Assigned task 1 => According to the article below on the EQUS quantum research centre, how much government funding did the centre secure?
Assigned task 2 => Continue the article on the EQUS quantum research centre from the point where it ends.

Excerpted passage =>
══════════

The Australian Research Council (ARC) Centre of Excellence for Engineered Quantum Systems (EQUS) was reborn yesterday, as it launched three new research projects aimed at building “quantum machines for practical applications”.
Having secured $31.9 million of government funding in September last year, the centre – dubbed EQUS 2.0 by staff – will over the next seven years focus on quantum-enabled diagnostics and imaging, quantum engines and instruments, and designer quantum systems.
“We don’t yet know the technologies we will need in future decades, any more than the folk who worked on semiconductors in the 50s could have anticipated iPhones or compact lasers,” said centre director Professor Andrew White.
“But we do know that using all the properties of quantum mechanics enables compelling capabilities in areas from imaging to computing – the future of our technologies will be incredibly exciting.”
The centre, based at the University of Queensland, includes researchers from the University of Sydney, Macquarie University, the University of Western Australia, and the Australian National University as well as 18 partner organisations from around the world.
“Building any machine requires identifying the optimal materials for the machine’s functions, designing its eyes and ears to best sense the world around it, then correctly combining these components and tuning the engine that drives the machine. Our three research programs will do this for quantum machines,” White said.

══════════

[Data entries]

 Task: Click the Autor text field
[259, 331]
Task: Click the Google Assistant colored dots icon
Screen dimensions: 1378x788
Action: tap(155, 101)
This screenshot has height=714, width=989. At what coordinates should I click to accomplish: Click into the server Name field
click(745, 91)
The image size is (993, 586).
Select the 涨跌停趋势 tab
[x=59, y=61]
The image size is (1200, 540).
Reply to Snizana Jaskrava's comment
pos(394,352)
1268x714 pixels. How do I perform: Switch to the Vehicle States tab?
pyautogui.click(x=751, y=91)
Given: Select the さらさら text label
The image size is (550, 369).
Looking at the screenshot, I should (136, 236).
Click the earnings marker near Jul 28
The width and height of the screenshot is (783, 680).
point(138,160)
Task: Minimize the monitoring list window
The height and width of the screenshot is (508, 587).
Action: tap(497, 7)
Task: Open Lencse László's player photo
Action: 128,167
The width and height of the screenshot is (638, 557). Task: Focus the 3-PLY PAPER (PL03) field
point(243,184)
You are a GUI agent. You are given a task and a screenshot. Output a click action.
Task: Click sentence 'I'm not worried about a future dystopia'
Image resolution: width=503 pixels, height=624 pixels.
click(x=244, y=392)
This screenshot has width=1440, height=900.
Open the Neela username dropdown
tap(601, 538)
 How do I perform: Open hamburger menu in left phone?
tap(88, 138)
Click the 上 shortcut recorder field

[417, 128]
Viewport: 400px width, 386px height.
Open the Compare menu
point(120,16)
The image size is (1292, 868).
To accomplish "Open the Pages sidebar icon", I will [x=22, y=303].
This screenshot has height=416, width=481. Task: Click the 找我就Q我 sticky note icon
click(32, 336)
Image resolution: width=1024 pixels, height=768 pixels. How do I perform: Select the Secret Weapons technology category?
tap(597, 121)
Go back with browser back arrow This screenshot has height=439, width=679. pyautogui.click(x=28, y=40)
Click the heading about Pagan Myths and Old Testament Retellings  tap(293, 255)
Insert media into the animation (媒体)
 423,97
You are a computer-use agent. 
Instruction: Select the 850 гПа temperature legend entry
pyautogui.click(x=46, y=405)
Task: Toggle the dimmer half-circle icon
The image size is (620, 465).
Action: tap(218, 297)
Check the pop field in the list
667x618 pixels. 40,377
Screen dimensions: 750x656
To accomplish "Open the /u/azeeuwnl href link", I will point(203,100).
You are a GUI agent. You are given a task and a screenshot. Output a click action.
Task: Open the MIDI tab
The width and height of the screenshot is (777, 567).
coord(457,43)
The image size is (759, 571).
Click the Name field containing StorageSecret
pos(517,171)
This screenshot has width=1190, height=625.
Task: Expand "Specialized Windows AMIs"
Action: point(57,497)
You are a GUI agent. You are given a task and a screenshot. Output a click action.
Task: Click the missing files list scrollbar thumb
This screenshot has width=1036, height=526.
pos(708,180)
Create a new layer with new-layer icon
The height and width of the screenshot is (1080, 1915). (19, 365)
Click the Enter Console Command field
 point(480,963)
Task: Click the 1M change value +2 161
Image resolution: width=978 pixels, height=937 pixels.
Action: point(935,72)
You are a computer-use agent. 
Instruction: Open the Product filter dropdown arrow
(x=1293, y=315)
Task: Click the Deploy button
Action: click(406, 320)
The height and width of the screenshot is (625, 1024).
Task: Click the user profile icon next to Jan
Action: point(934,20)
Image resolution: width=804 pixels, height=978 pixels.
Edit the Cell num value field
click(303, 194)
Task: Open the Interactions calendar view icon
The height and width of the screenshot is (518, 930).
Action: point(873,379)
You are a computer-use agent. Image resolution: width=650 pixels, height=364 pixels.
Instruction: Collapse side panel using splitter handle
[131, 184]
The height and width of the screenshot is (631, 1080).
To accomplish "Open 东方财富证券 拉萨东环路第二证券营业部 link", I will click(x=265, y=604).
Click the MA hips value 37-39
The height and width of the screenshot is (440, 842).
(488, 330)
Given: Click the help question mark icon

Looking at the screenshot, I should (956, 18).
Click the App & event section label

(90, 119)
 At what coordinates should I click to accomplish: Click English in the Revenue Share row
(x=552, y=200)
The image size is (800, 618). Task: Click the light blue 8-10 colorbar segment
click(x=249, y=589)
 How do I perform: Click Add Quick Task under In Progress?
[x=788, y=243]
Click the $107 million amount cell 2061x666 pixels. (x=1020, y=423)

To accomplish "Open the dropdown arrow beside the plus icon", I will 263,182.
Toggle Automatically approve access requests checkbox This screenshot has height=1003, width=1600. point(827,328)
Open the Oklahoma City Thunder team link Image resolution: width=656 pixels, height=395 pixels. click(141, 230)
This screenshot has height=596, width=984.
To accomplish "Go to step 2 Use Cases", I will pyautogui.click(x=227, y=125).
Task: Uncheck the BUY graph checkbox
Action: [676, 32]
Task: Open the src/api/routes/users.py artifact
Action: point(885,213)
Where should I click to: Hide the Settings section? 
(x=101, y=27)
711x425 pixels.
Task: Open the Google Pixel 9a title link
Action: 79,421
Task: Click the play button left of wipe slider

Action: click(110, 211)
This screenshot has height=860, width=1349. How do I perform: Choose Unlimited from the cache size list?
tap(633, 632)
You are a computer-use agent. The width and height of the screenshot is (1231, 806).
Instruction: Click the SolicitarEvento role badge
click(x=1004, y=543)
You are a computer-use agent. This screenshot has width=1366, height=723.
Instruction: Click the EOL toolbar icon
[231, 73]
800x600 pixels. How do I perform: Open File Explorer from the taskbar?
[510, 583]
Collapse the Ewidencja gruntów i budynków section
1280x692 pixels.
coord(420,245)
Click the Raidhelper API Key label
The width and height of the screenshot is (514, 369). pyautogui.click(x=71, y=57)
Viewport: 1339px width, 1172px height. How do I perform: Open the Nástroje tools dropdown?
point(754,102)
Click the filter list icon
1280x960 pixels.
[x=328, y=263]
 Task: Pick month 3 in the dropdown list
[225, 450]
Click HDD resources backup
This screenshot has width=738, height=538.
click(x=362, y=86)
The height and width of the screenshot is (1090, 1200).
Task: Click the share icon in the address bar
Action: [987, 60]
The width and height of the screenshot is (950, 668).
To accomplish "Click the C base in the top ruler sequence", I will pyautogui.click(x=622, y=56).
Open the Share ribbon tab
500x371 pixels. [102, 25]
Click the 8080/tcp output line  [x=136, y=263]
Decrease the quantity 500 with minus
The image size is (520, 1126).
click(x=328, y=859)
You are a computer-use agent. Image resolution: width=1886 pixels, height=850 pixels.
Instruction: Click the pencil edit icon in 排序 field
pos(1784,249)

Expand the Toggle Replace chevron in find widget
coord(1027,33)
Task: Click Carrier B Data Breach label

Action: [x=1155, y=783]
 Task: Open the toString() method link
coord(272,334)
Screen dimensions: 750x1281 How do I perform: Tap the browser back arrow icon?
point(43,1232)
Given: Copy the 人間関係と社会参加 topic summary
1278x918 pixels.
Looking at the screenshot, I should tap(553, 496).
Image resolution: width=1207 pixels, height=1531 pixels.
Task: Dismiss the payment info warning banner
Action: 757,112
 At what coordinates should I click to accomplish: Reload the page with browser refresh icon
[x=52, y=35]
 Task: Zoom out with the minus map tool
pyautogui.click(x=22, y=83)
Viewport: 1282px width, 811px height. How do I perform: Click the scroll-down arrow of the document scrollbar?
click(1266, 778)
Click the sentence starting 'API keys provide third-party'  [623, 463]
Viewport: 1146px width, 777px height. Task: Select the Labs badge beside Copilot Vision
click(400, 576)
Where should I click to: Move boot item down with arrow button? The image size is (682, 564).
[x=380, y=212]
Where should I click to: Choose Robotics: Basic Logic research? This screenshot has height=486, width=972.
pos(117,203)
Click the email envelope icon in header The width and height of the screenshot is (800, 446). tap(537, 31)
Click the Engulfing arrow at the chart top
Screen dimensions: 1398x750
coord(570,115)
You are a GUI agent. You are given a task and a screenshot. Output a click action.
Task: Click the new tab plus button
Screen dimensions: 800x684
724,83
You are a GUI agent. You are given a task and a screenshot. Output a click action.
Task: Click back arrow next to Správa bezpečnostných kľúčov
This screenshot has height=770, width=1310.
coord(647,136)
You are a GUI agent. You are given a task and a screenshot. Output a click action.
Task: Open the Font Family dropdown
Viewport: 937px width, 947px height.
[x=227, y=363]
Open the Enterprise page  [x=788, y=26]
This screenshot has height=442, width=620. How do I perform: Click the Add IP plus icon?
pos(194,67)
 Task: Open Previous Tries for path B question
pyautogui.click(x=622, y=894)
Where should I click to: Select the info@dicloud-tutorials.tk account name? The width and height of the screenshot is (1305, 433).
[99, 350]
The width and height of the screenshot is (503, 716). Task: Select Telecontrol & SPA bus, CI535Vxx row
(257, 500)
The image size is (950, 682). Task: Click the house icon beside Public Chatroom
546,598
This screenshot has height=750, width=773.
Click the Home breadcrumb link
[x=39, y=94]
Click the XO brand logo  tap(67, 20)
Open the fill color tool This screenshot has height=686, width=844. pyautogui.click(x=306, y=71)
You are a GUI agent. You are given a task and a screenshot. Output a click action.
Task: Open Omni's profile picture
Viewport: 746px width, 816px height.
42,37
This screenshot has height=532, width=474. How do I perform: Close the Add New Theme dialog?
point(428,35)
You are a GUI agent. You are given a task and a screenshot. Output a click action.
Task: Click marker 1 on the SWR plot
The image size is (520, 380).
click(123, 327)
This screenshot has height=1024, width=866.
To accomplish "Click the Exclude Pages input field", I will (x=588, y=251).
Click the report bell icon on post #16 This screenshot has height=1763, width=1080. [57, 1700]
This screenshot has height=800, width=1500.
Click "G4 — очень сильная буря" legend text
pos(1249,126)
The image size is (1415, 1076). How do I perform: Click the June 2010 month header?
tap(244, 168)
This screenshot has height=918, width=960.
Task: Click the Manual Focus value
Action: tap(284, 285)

══════════

Response area 1 => $31.9 million

Response area 2 =>
The centre was established in 2011 with $24.5 million from the ARC, with research projects that investigated the use of “deepest principles and resources of quantum physics to solve specific problems in engineering, chemistry biology and medicine”.
One of the EQUS’s chief investigators, University of Sydney Professor Michael Biercuk, last week launched the centre’s first spin-off company Q-Ctrl. The start-up – launched with a slice of the $200 million CSIRO Innovation Fund managed by Main Sequence Ventures, plus further funds from an overseas venture capital firm – offers a firmware framework that helps to stabilise fragile quantum systems.
ARC CEO Professor Sue Thomas said the centre’s new research programs would address the most challenging problems at the interface of basic quantum physics and engineering.
“The Centre of Excellence will continue to work with industry partners to translate these research discoveries into practical applications and quantum devices—and in the process training a new generation of researchers with the skills needed to lead the future in this exciting field,” she added.